RECORDS TO PROCESS:
····················

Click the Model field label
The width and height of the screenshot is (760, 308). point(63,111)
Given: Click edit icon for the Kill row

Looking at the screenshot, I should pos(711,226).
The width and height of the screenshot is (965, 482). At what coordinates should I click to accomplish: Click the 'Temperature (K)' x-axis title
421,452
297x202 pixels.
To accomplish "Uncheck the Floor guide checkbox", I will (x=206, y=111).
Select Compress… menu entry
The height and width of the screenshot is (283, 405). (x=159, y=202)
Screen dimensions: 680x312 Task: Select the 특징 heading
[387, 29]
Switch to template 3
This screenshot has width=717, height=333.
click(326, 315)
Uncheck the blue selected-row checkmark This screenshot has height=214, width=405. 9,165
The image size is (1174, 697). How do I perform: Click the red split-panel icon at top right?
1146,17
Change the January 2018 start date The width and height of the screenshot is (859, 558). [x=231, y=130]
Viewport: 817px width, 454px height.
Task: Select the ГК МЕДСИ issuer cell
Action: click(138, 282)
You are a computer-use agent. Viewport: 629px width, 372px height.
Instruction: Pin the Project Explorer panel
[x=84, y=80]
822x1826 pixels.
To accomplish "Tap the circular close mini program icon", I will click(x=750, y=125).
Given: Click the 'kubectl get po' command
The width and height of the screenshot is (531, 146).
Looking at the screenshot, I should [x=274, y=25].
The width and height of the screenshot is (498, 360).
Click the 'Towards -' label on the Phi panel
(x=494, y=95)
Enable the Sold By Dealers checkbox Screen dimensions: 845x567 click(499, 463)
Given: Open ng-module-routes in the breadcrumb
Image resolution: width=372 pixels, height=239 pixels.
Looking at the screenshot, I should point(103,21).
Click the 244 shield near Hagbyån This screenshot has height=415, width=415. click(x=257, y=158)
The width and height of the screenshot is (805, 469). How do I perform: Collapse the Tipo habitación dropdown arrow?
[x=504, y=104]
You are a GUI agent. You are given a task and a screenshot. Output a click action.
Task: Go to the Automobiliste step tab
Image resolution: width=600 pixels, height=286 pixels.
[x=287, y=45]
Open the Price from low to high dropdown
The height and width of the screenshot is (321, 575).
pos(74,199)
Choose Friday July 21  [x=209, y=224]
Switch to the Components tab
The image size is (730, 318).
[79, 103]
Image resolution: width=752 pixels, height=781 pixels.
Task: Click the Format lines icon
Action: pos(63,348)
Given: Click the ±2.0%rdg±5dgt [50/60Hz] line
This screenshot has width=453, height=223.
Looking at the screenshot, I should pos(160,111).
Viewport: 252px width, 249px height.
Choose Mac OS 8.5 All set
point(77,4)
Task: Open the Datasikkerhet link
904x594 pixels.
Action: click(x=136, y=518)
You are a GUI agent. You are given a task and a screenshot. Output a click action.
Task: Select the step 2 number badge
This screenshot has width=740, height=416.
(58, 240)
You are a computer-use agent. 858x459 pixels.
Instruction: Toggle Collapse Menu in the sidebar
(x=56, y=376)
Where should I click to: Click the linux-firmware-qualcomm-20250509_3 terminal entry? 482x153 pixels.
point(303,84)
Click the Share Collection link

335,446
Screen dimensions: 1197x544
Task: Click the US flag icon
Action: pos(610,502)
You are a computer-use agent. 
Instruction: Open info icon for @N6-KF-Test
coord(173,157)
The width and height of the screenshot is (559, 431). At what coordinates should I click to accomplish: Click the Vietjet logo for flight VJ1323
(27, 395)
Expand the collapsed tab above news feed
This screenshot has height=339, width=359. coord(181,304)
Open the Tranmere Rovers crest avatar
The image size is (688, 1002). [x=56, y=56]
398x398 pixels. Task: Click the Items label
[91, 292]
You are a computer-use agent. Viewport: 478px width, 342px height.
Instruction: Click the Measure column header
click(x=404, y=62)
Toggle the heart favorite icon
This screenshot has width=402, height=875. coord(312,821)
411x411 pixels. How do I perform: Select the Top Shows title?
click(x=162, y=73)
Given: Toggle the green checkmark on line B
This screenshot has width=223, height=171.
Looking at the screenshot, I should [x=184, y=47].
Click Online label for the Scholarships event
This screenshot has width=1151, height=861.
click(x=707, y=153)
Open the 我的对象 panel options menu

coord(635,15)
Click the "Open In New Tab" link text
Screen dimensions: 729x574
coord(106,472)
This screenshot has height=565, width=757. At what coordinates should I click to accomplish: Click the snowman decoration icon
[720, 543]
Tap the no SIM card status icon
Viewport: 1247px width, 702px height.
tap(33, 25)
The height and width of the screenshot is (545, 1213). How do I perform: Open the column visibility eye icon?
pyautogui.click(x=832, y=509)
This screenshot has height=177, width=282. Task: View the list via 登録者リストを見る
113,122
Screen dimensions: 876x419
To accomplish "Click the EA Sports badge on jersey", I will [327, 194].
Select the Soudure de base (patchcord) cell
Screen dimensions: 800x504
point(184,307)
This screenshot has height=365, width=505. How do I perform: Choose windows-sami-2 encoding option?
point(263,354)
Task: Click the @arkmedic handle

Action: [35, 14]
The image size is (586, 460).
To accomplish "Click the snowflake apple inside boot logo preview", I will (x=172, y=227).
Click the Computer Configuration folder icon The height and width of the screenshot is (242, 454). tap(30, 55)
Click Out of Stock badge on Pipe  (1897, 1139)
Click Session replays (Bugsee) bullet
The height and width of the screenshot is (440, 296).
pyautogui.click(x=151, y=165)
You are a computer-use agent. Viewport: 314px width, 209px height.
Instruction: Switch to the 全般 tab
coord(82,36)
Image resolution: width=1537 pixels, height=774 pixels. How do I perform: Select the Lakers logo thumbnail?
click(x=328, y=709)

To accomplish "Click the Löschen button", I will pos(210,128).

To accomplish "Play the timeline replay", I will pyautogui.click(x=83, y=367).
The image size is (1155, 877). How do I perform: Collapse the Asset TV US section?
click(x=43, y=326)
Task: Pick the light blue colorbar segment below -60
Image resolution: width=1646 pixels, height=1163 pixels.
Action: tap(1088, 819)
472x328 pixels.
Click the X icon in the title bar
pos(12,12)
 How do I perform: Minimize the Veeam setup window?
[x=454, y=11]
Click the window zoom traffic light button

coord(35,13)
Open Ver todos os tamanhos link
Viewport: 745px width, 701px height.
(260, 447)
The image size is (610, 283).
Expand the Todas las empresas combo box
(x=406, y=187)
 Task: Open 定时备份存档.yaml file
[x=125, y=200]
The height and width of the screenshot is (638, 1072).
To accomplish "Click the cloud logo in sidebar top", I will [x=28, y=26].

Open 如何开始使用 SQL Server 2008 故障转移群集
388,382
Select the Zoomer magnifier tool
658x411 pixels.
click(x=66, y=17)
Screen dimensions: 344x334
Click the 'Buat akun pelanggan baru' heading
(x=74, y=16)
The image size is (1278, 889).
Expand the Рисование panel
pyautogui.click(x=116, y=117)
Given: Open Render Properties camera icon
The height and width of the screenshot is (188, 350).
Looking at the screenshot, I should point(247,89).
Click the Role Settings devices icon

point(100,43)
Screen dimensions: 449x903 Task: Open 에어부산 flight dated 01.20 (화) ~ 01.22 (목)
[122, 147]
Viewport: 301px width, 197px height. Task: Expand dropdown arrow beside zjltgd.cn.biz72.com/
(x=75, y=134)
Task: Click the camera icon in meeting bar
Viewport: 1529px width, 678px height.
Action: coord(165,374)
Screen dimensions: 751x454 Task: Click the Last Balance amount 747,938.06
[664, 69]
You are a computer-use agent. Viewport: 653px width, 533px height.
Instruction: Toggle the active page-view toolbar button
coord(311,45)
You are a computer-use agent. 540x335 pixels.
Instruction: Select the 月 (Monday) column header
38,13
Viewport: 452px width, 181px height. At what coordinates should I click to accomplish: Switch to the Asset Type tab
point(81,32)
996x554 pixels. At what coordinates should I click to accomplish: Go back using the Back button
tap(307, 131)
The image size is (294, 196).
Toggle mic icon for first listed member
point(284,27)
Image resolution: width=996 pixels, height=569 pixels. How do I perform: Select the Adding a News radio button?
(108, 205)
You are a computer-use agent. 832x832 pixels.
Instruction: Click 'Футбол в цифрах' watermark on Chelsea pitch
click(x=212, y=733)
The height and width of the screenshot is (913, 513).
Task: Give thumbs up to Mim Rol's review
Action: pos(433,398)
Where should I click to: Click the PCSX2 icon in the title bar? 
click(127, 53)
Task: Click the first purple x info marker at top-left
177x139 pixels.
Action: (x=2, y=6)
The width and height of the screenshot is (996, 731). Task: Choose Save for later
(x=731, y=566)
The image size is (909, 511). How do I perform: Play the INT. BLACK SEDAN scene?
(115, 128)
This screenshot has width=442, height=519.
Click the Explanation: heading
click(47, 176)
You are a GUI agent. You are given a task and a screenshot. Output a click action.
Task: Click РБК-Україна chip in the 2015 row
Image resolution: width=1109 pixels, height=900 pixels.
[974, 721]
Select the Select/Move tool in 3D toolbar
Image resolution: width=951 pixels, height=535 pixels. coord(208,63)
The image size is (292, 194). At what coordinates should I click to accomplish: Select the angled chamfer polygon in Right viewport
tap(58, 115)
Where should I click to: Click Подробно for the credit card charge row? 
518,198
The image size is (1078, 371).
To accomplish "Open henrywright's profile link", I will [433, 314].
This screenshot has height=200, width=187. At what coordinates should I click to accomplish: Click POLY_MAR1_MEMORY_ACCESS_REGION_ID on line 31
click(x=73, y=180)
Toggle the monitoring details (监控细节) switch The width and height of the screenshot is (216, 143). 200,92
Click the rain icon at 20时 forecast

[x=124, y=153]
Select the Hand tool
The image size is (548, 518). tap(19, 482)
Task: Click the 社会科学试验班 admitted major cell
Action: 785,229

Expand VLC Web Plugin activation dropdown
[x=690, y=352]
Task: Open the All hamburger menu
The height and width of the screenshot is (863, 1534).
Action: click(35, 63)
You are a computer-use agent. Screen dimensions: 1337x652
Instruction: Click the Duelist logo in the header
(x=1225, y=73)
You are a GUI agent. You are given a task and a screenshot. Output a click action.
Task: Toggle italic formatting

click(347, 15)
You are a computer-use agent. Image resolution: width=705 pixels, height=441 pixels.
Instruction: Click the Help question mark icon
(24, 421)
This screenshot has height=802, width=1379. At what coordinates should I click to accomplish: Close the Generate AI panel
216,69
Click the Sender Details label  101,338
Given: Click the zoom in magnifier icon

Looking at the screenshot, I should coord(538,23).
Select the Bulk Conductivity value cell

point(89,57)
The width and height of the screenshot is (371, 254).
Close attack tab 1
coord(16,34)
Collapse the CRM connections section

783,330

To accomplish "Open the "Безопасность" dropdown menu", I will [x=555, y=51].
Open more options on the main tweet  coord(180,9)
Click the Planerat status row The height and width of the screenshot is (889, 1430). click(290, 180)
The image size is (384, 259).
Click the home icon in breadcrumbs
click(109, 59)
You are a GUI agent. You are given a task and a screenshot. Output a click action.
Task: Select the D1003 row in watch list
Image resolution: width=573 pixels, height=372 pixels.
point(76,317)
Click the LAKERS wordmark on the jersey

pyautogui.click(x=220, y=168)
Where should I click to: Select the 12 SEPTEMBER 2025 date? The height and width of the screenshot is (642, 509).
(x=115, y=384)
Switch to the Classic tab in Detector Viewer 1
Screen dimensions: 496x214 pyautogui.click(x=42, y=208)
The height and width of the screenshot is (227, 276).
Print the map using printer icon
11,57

····················

YOUR TASK:
Look through the entries above; copy every line holding the string "camera".

RESPONSE BOX:
Given: Open Render Properties camera icon
Task: Click the camera icon in meeting bar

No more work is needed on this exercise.